I have just finished reading Kathleen Winter's novel Annabel, and am still rather stunned by the experience. Richly-worded, poignant, touching, and redemptive, although not in that all-too-easy, pat kind of ways that many novels tend to slide into, but with a hard earned and ultimately more rewarding redemption, it is a treasure of a novel, one I wish to hold close to me and dip into again and again.
Annabel is the story of an only child, born a true hermaphrodite, into a harsh world, a world where roles are strictly defined. Arbitrarily it seems, the decision is made, by the father, Treadway, that the child will be a boy. It would have been very easy for Kathleen Winter to portray Treadway as a harsh man but even from the beginning we see his softer edges and we realize that he is acting in what he believes are his sons best interests, and that his motivation is for protection and adaptation in a world that he sees as, in many ways sharply delineated.

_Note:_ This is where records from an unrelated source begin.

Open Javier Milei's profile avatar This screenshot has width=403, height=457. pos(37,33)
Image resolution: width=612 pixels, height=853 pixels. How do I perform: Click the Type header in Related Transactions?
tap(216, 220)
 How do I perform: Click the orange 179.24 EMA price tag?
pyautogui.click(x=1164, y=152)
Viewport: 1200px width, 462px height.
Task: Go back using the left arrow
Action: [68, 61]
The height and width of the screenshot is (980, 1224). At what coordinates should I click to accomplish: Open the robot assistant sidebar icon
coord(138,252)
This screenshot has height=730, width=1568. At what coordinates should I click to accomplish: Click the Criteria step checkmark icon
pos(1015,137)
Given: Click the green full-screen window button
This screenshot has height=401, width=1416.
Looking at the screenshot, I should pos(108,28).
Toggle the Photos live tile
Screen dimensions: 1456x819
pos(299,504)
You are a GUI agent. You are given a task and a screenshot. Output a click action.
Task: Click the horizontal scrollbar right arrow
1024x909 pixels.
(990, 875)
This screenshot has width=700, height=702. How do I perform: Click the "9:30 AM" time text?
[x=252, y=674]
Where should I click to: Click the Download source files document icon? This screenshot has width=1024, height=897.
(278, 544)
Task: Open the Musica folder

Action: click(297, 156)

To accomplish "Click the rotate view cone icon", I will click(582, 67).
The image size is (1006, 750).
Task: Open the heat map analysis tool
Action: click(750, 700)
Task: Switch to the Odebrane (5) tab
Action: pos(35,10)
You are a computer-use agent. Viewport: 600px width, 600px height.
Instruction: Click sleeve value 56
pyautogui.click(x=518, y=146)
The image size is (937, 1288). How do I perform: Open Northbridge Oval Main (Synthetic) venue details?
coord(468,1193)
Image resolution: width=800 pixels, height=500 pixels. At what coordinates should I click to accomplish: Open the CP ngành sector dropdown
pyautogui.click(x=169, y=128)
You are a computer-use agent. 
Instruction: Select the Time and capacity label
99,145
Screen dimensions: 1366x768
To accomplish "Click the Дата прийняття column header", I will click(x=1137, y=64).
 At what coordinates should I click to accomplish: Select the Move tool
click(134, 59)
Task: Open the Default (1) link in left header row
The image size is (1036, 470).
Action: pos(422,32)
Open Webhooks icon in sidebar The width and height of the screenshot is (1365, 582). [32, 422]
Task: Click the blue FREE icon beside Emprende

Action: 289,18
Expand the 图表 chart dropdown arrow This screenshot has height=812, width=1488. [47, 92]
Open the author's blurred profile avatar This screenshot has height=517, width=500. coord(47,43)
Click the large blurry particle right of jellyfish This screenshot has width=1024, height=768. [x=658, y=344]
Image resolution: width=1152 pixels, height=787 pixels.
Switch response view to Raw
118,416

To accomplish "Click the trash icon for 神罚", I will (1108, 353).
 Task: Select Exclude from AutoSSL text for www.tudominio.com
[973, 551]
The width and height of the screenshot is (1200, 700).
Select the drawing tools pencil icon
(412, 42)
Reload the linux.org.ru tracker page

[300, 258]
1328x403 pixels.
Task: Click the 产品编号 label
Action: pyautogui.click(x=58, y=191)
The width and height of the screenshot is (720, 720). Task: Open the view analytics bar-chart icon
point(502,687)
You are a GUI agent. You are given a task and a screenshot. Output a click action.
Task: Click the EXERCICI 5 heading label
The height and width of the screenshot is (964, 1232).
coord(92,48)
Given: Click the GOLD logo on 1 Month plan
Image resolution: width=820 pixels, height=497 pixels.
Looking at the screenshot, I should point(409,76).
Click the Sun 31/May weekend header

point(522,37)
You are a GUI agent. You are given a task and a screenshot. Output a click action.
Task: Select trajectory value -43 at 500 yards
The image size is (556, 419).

This arbitrary assignment of gender to a child is very disconcerting, and from the beginning, in the hospital where the child is surgically rendered male, we see this need for self-justification and convincing of the rightness of the decision, which really does not seem that clear at all.
But of course, things aren't that simple. This rending of the child in two, the outer Wayne and the inner Annabel, has profound repercussions, both for the child who tries to be a good child to both his parents despite his increasing confusion, and his parents. Treadway has only meant the best for his son, and was convinced that his decision was the best way for his child to face living in a world that can be very harsh in its expectations, but in building up his son, he comes very close to sacrificing his daughter.
Although Jacinta and Treadway muddle through for years, when Wayne/Annabel leaves for the city, they seem to fall apart. Treadway wishes to retreat more to the combined physical/spiritual world of nature where he is not faced with the pain of the fact that despite his best intentions and his best efforts, he has not "made it right". Jacinta seems to fall apart completely, but the truth is that she has been slowly disintegrating since that day in the hospital, where the incisions to render her child a boy seems to have cut into her very soul.
Shortly after the surgery, sitting with a friend who has lost a husband and daughter, we have this conversation:
'If a stranger came here now' Jacinta said, 'they would guess I was the one who had lost a man and a daughter.
'You won't lose Treadway unless you want to lose him. Treadway is a husband for life.'
'I know.'
'But it looks to me like I am not the only one who has lost a daughter.'
'I've always felt,' Jacinta said, 'that daughter is a beautiful word.'
And later, when an event has occurred that has lead to the loss of her child's innocense, Jacinta berates herself:
"I am dishonest. I never tell the truth about anything important. And as a result, there is an ocean inside me of unexpressed truth. My face is a mask, and I have murdered my own daughter"
But Wayne does go out into the world, as children do, and begins to find his own path despite opposition and even hurt and pain. Seeing and accepting his son, and experiencing for the first time the rage of a father against a man who has hurt his daughter, Treadway is forced to reconcile his own feelings and actions with what he knows of the world. Jacinta has been mourning the loss of a daughter for years, even as she loves the son. Only when Treadway finds his daughter and makes room for her in his heart can he begin to mend, in his own quiet way, the wounds in his marriage.
I highly recommend this novel. Kathleen Winter takes an exception to what we perceive as normal and forces to question our own perceptions and assumptions, while at the same time telling a compelling story, that is touching, heart-rending, and compelling. She takes a family and a life and tells it in a way, that it can touch any life, in the best tradition of story-telling.